[Directions]:
For the word "will", return each line of the data in which it occurs.

━━━━━ Supplied records ━━━━━

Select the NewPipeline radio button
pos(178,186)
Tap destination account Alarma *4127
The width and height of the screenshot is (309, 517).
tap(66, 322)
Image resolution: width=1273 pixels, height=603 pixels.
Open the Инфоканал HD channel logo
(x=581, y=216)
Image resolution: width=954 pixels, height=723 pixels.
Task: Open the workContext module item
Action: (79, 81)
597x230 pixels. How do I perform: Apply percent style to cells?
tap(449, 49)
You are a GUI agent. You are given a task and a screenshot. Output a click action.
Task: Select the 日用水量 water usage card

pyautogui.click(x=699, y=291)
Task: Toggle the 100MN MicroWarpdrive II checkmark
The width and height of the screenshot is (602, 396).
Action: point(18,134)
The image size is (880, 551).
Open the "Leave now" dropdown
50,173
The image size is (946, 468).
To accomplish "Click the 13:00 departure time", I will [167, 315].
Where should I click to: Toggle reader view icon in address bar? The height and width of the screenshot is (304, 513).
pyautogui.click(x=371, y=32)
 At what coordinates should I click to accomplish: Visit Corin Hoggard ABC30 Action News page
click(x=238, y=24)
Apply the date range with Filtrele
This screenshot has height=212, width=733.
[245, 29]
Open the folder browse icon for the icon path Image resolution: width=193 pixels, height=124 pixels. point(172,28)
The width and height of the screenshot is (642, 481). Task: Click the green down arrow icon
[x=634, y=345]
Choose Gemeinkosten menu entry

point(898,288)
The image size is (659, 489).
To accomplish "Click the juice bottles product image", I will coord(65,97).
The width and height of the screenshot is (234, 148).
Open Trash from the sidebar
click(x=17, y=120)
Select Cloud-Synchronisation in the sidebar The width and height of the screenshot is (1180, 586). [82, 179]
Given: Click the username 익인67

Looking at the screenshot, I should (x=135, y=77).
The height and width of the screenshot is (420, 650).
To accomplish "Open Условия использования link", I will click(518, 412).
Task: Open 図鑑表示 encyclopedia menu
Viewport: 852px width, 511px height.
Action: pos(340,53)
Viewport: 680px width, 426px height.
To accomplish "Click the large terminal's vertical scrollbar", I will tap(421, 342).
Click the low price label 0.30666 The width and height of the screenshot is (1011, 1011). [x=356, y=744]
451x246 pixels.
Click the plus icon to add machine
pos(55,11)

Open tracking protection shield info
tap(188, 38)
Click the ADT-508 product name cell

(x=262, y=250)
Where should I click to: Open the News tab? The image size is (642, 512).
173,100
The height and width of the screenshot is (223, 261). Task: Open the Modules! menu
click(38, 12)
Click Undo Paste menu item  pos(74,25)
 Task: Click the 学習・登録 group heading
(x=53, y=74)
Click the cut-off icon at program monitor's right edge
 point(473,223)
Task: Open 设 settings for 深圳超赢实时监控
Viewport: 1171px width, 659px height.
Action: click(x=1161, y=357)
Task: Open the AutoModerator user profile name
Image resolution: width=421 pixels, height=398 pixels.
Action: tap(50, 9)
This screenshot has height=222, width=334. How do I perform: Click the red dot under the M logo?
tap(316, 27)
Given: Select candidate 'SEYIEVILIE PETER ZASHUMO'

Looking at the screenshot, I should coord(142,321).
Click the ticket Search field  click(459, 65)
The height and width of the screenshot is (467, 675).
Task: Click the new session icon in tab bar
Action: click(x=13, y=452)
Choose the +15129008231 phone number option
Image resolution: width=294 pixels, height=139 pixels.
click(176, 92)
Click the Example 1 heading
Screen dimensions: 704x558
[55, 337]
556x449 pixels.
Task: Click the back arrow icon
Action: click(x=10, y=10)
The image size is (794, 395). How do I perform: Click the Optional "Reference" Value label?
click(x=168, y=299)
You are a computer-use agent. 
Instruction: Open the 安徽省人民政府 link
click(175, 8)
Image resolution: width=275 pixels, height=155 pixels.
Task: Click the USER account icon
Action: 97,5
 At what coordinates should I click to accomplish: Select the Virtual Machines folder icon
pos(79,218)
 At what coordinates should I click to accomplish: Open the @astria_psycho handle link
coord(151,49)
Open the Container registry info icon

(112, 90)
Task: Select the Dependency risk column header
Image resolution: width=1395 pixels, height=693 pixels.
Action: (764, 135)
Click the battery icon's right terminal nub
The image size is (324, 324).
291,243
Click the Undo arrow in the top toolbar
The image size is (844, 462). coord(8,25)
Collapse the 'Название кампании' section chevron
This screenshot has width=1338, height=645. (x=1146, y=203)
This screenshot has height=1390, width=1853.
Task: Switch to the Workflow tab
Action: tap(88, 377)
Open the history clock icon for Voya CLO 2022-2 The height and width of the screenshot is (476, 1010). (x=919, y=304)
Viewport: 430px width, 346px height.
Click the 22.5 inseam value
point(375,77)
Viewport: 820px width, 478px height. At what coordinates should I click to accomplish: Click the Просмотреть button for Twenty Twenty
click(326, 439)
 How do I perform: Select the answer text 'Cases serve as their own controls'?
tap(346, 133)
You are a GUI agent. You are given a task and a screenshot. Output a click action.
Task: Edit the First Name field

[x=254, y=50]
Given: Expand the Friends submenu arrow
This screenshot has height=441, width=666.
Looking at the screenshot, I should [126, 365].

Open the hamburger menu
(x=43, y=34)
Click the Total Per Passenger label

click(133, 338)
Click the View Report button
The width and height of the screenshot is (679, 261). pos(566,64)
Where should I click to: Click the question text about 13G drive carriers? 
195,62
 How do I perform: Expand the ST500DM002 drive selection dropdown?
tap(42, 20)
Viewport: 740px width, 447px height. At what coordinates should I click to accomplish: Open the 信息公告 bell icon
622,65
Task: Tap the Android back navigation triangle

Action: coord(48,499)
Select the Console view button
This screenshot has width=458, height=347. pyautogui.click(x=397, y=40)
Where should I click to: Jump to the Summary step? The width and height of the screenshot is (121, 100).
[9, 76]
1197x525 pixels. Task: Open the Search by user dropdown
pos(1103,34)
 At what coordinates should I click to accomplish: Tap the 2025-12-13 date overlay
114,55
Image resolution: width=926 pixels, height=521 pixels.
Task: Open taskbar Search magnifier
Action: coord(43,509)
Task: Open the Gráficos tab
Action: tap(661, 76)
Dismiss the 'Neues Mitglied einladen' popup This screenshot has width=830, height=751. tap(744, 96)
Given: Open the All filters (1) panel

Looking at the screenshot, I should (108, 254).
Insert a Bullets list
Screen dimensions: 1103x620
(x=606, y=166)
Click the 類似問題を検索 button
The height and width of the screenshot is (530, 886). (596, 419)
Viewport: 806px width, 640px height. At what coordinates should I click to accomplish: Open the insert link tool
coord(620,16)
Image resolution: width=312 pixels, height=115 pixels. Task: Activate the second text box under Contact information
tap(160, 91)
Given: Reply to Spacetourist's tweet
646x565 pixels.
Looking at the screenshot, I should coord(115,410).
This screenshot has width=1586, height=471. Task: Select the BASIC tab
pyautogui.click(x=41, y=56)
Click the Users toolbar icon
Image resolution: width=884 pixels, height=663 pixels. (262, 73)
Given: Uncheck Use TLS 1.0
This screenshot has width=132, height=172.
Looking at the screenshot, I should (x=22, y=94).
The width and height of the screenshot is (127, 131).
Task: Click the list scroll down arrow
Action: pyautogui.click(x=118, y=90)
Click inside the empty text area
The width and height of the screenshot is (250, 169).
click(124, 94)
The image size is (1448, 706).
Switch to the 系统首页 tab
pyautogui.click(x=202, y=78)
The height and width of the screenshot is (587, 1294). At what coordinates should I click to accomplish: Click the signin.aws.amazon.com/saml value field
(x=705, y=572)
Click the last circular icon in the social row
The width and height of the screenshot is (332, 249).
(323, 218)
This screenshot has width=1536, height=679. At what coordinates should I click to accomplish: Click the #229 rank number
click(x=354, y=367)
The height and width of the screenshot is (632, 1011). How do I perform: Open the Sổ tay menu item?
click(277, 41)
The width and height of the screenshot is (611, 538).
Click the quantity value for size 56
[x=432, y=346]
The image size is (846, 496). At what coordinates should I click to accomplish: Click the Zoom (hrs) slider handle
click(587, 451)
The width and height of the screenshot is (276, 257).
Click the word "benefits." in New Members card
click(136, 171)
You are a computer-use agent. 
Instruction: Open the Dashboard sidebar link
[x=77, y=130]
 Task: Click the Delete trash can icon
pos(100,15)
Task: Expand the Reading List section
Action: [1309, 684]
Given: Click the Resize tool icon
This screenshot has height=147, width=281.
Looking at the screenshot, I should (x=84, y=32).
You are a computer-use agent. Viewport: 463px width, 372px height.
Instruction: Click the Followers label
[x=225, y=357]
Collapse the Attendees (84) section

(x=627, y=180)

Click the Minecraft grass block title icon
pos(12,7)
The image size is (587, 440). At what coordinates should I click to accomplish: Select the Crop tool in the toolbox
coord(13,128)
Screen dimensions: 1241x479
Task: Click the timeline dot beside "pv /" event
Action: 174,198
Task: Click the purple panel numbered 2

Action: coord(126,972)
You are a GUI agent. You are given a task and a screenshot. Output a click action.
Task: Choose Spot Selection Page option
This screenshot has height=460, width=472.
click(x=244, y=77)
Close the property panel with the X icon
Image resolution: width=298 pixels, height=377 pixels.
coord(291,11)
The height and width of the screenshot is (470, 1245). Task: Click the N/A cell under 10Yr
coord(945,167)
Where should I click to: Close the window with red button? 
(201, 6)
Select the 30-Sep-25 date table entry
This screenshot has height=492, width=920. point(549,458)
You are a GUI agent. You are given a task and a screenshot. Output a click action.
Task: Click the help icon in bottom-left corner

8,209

━━━━━

[Response below]:
To accomplish "Click the 13:00 departure time", I will [167, 315].
To accomplish "Click the juice bottles product image", I will coord(65,97).
To accomplish "Open Условия использования link", I will click(518, 412).
To accomplish "Click the large terminal's vertical scrollbar", I will tap(421, 342).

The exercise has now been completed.